# To be done
- a) In the text on illegal streams of the superfight, what was the average number of viewers per stream?
- b) Transcribe a passage from the superfight streaming text below, beginning at the words "Hours later, Forbes" and stopping after "of Saturday’s superfight.".

Hours later, Forbes updated their numbers by a lot as approximately 100 million viewers watched one of 7,000 partial or full live streams of Saturday’s superfight.

VFT Solutions, which specializes in monitoring live streams in social media, is reporting records in its books for a single live event. Its preliminary numbers show more than 7,000 partial or full live streams of the fight in social media platforms, with roughly 100 million viewers, or an average 14,000 viewers per stream.

69% of the illegal streams were reportedy on social media channels like YouTube Live, Periscope, Facebook Live, and Twitch.

“For a conservative estimate of the potential losses, let’s suppose half of the viewers reported on social media sites—50 million—watched the full fight, so they could be likely payers. Then, let’s adopt a research-based conservative assumption in the film industry that 10% of viewers of pirated content would have paid for it, and adjust it for this event. Using Gift’s insight that many considered it a spectacle and wouldn’t have paid the hefty $99.99, let’s cut that 10% in half. So that’s 5% of 50 million viewers, or 2.5 million viewers that were willing to pay-per-view, for a revenue loss of $250 million.”

 Not helping matters was the fact that Showtime and UFC.tv crashed with so many last-minute demands, which may have forced many people to go elsewhere to watch the fight and that clearly caused a big spike in the illegally streamed numbers.

# Material provided
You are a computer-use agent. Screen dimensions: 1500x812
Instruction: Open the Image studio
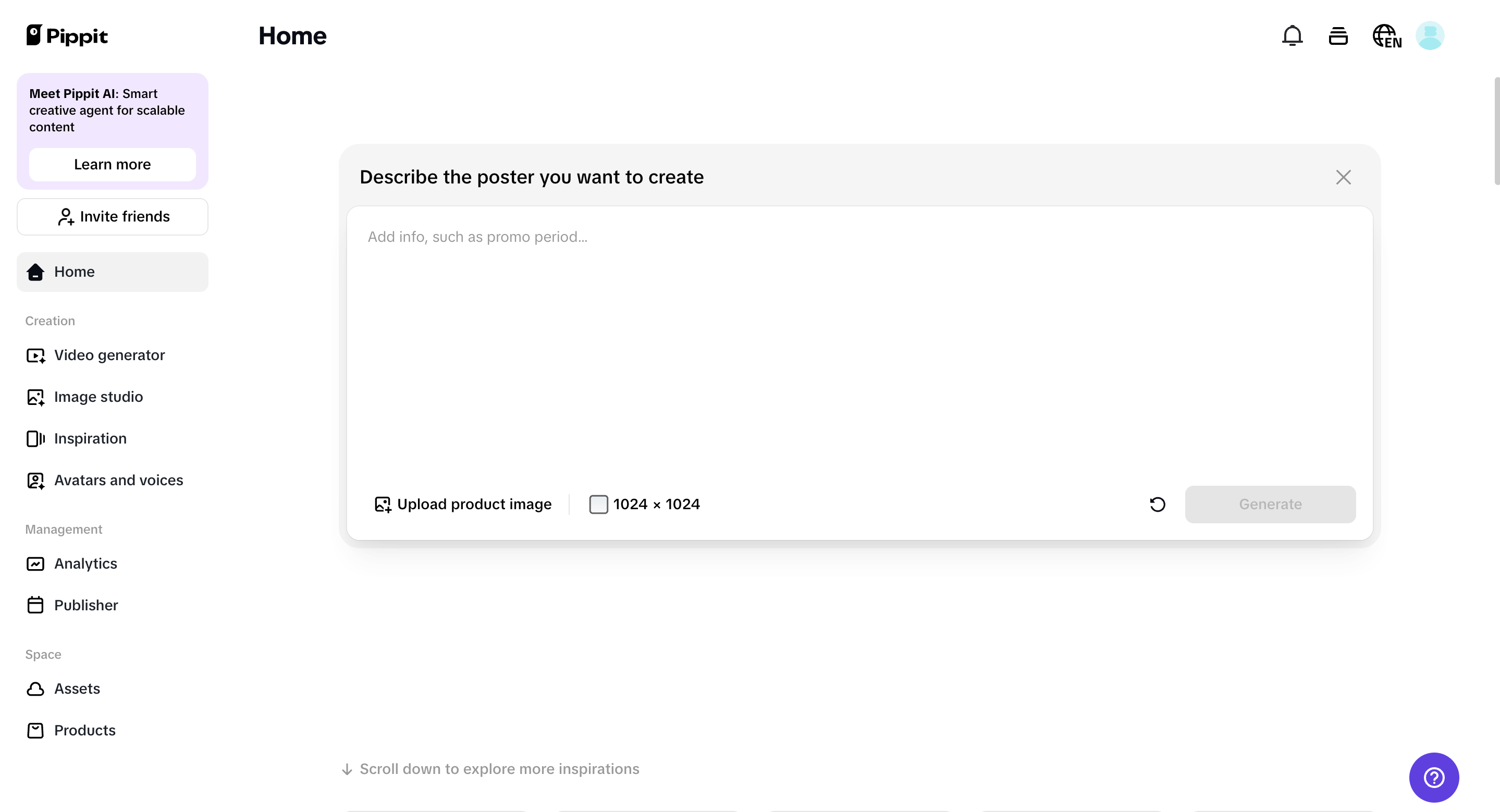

# Responses to the exercise
- a) An average of 14,000 viewers per stream.

- b)
Hours later, Forbes updated their numbers by a lot as approximately 100 million viewers watched one of 7,000 partial or full live streams of Saturday’s superfight.